Sem conseguir cumprir o orçamento de US$ 24 bilhões previsto para este ano, a Vale se prepara para anunciar na próxima segunda-feira um investimento para 2012 mais em linha com o atual cenário de incertezas na economia mundial e de dificuldades na obtenção de licenças ambientais no País.

MÔNICA CIARELLI / RIO, FERNANDA GUIMARÃES, SÃO PAULO, O Estado de S.Paulo

26 de novembro de 2011 | 03h06

De acordo com uma fonte do setor, a expectativa é que a cifra para 2012 fique próxima do investimento realizado pela companhia este ano, que deve fechar, no máximo, em US$ 19 bilhões. Até setembro, a companhia havia desembolsado US$ 11,308 bilhões, menos da metade da meta inicial.

O orçamento mais modesto será apresentado aos investidores nos Estados Unidos, durante o evento Vale Day, na Bolsa de Valores de Nova York. Em outubro, quando comentou o desempenho da companhia no terceiro trimestre, o presidente da Vale, Murilo Ferreira, anunciou mudanças no modelo de divulgação do orçamento da companhia. Na época, o executivo também descartou a possibilidade de a Vale desembolsar integralmente os US$ 24 bilhões previstos para este ano.

Pelo novo modelo, a empresa informará ao mercado apenas os projetos já aprovados, com os devidos licenciamentos ambientais obtidos. Essa medida, segundo a empresa, evitará o não cumprimento do orçamento divulgado, exatamente como aconteceu em 2011.

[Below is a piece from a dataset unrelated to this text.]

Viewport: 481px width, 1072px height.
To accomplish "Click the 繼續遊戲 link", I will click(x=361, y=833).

Para agilizar a obtenção de licenças ambientais, processo que vem atrasando os projetos do grupo, a Vale criou um comitê executivo para tratar do assunto. O grupo vai se reunir semanalmente e já elaborou um guia de procedimentos para obtenção dessas licenças.

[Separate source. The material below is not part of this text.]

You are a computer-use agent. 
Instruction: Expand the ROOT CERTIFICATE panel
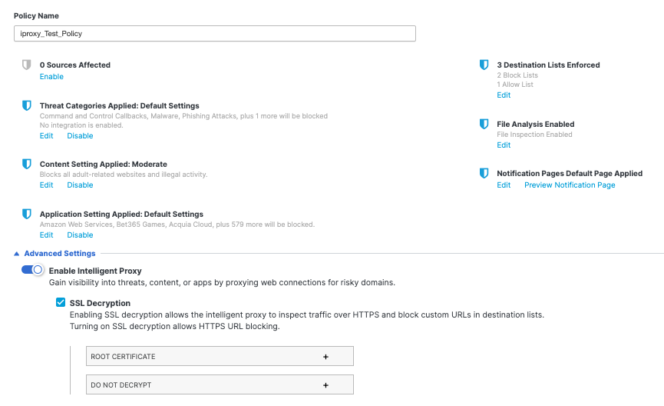click(221, 357)
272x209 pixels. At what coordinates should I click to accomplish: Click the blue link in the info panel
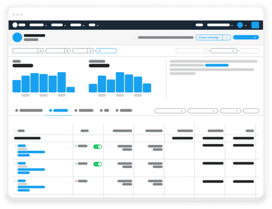pos(217,65)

Análise de risco. A mineradora pretende também fazer uma análise de risco em 20 projetos já anunciados considerados mais críticos para a companhia. O objetivo de passar uma lupa por esses projetos é diminuir as incertezas em torno de prazos ou custos que influenciem no cronograma e orçamento.

A análise deve incluir até mesmo uma comparação com os custos de produção de outras concorrentes. Entre os projetos que serão analisados estão projetos como o de Serra Sul, em Carajás, no Pará, Apolo, em Minas Gerais, e também na Indonésia.

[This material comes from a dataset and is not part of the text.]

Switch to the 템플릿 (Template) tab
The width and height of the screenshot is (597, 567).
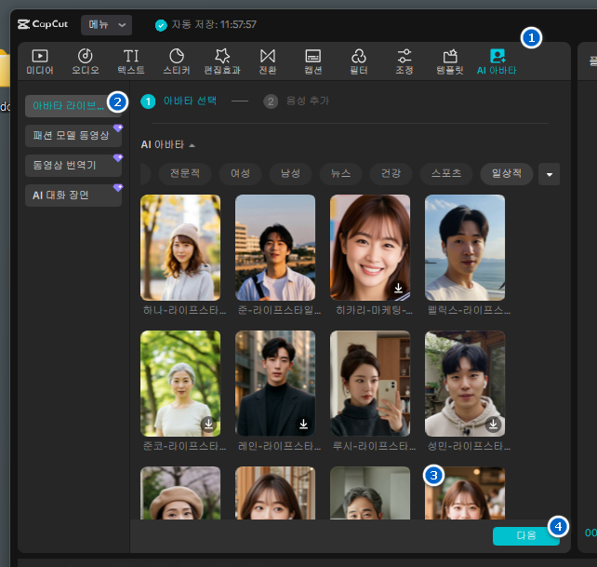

O analista da corretora SLW, Pedro Galdi, destaca que os segmentos de minério de ferro, carvão e cobre deverão ser o foco da Vale, além do setor de fertilizantes, que ganhou destaque nos negócios da mineradora e passou a ter um enfoque estratégico para a empresa. "Pelo histórico da Vale, independente de crise, eles anunciam investimentos agressivos. Os números não devem ser tão diferentes", disse Galdi.

Já a expectativa de investimentos para o setor de siderurgia, por outro lado, deverá "continuar de lado", afirmou o analista. "Sem um sócio estratégico não tem nenhum sentido um investimento forte", disse.